**Given exercise**
Copy the rows from the line with "Tellimistingimused (404, 1730)" to the line with "EST (421, 33)", swapping "kg" for "kilograms" and leaving everything else as it is.

**Provided entries**
***
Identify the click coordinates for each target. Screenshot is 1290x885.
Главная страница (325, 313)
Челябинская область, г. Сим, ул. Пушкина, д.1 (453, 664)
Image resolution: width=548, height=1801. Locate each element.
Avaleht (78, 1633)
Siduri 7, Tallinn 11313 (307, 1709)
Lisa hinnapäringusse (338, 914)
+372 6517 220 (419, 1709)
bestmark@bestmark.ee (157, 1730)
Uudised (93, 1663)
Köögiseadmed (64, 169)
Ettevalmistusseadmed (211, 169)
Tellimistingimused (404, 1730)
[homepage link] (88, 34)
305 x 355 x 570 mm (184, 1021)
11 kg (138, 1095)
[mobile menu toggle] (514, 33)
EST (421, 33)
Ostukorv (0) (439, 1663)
***
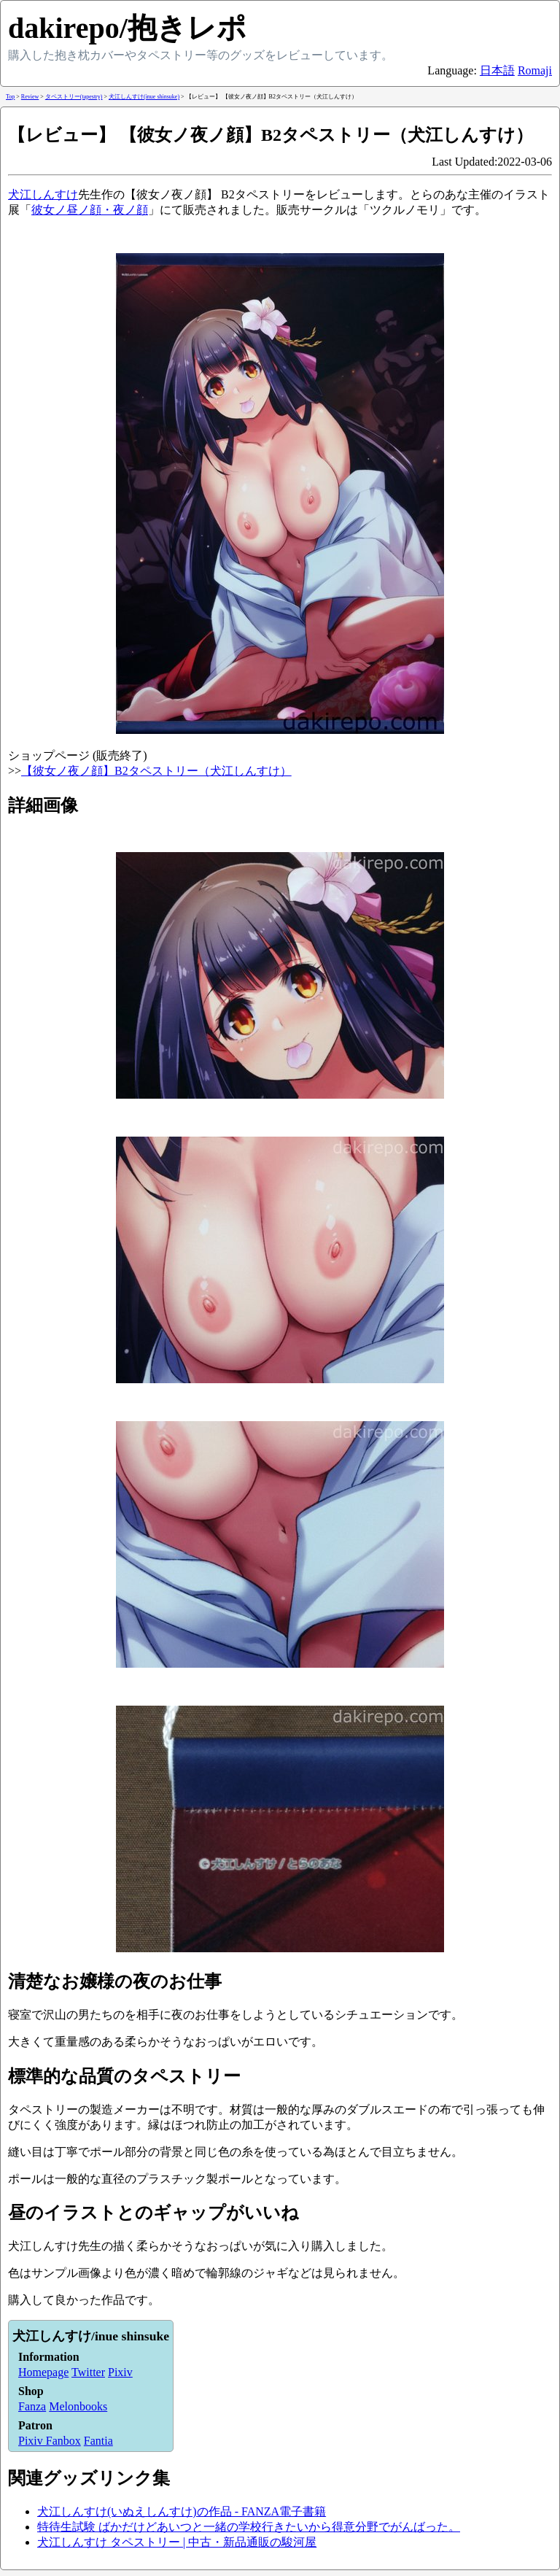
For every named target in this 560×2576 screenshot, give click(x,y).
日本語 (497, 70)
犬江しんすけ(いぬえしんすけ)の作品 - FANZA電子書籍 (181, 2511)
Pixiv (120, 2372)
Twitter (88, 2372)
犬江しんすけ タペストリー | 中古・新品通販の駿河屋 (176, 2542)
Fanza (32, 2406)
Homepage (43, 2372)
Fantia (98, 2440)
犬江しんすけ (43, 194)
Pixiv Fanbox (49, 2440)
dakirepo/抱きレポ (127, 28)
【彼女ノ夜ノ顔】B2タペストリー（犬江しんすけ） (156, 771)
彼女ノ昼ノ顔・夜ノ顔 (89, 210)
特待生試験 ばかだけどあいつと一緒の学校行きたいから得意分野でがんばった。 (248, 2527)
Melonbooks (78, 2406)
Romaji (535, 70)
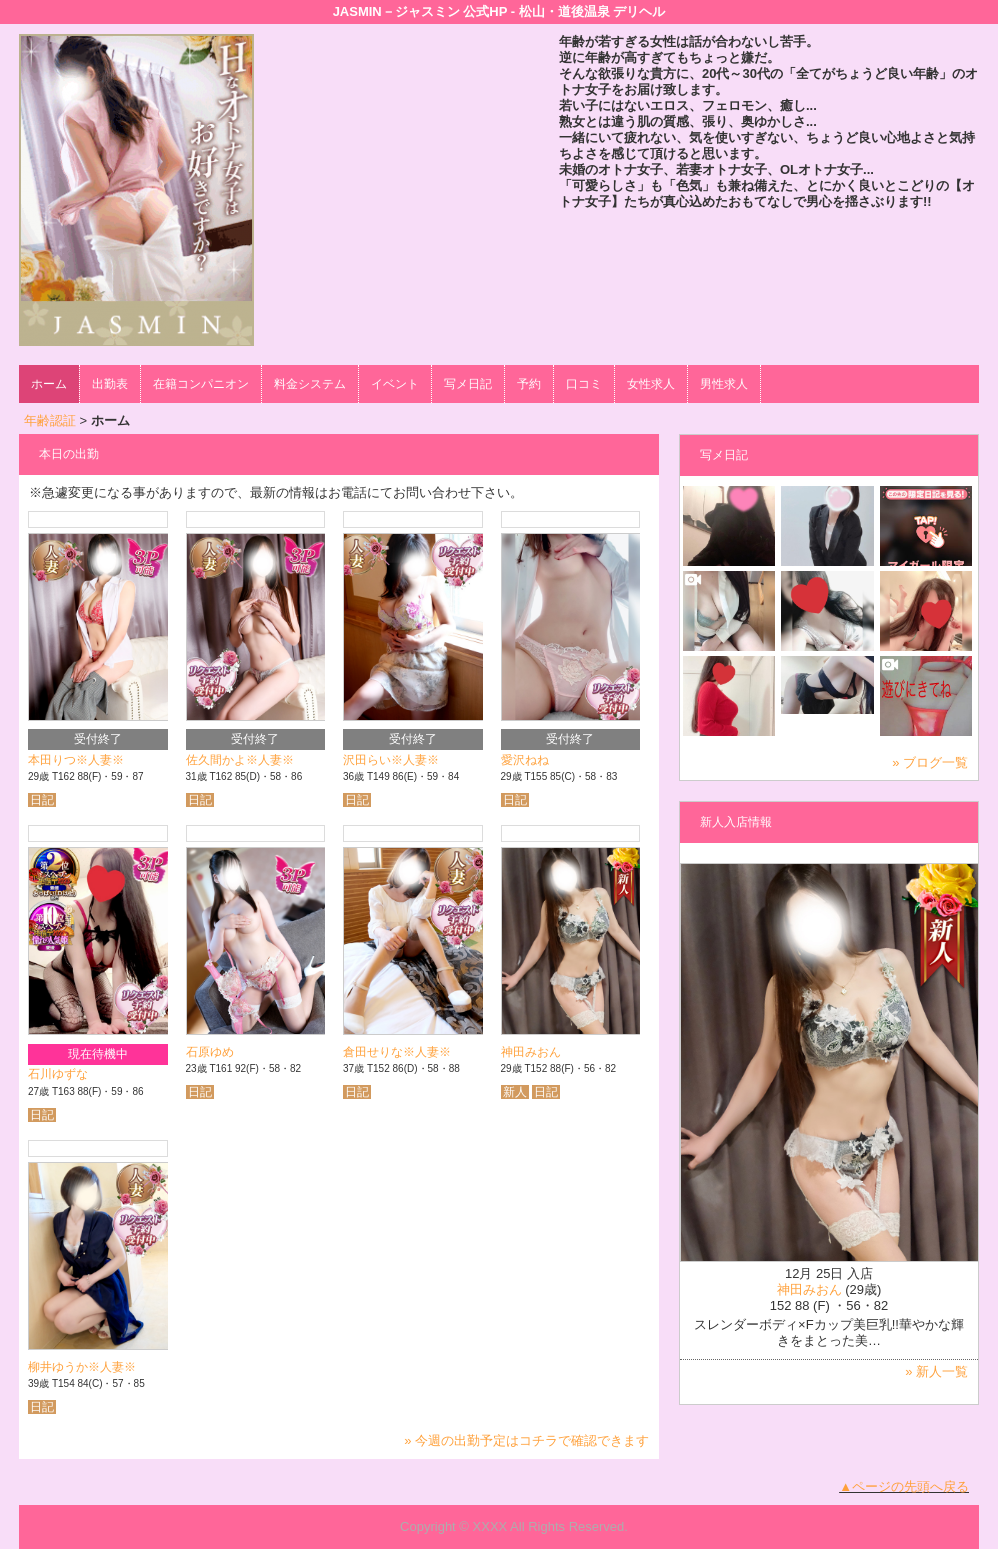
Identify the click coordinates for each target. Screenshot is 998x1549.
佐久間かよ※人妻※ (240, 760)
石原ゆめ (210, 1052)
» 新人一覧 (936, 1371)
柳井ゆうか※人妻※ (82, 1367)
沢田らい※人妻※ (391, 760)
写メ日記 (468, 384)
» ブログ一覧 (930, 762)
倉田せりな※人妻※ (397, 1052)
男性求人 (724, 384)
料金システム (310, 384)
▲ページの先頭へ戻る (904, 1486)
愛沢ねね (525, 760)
***
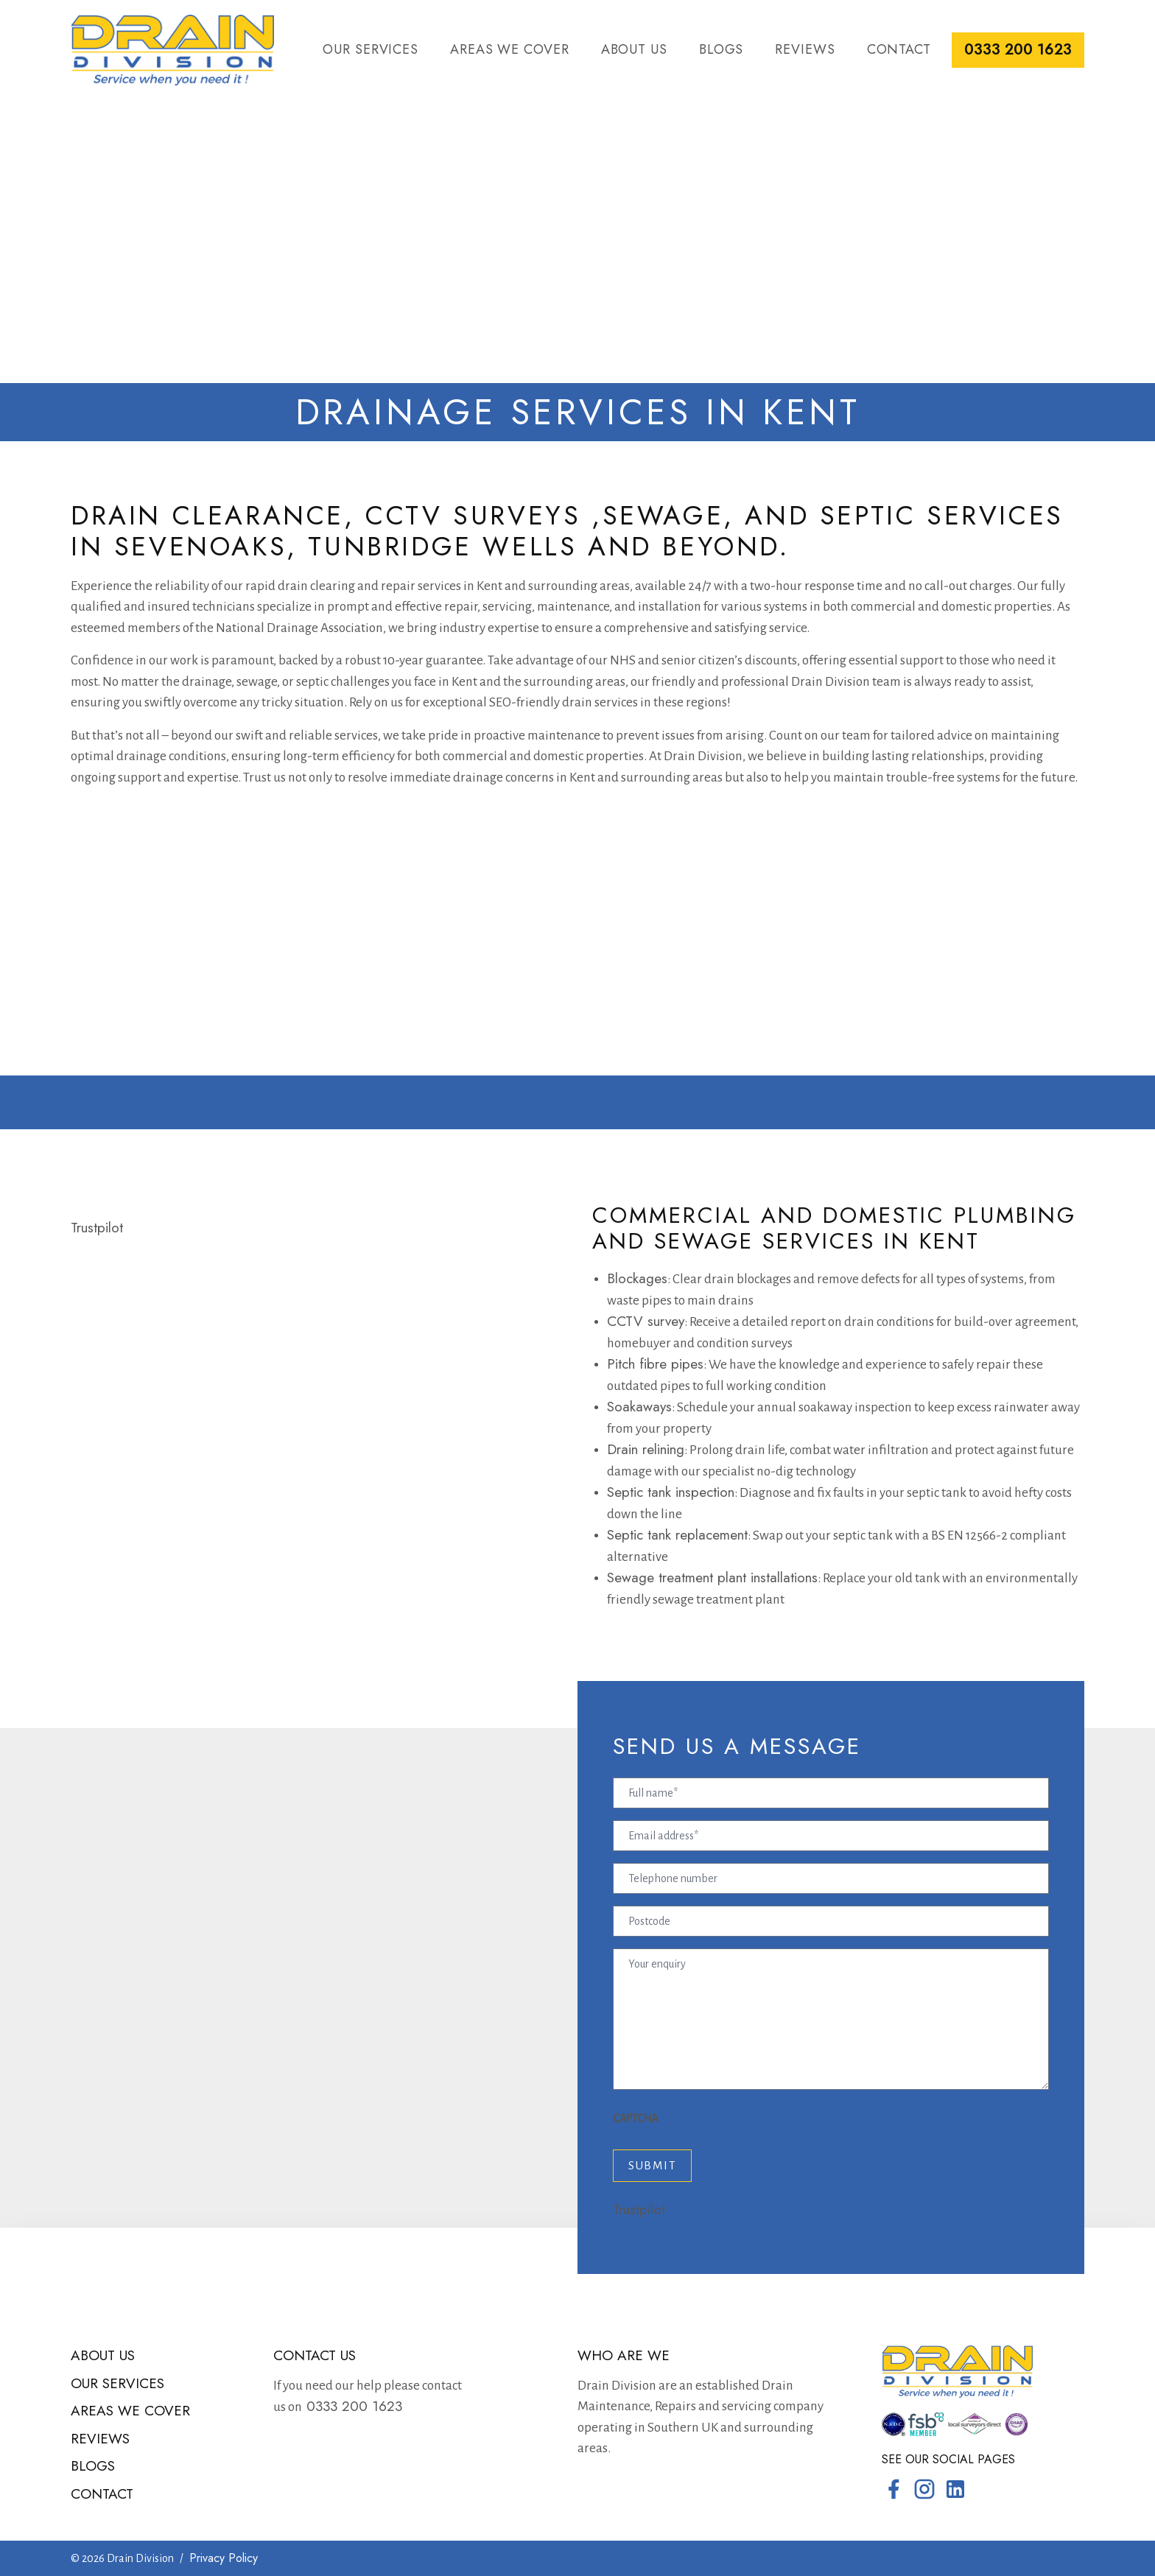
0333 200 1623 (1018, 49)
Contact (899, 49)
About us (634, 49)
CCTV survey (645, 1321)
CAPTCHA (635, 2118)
***
**Written answer**
Tellimistingimused (404, 1730)
[homepage link] (88, 34)
305 x 355 x 570 mm (184, 1021)
11 kilograms (138, 1095)
[mobile menu toggle] (514, 33)
EST (421, 33)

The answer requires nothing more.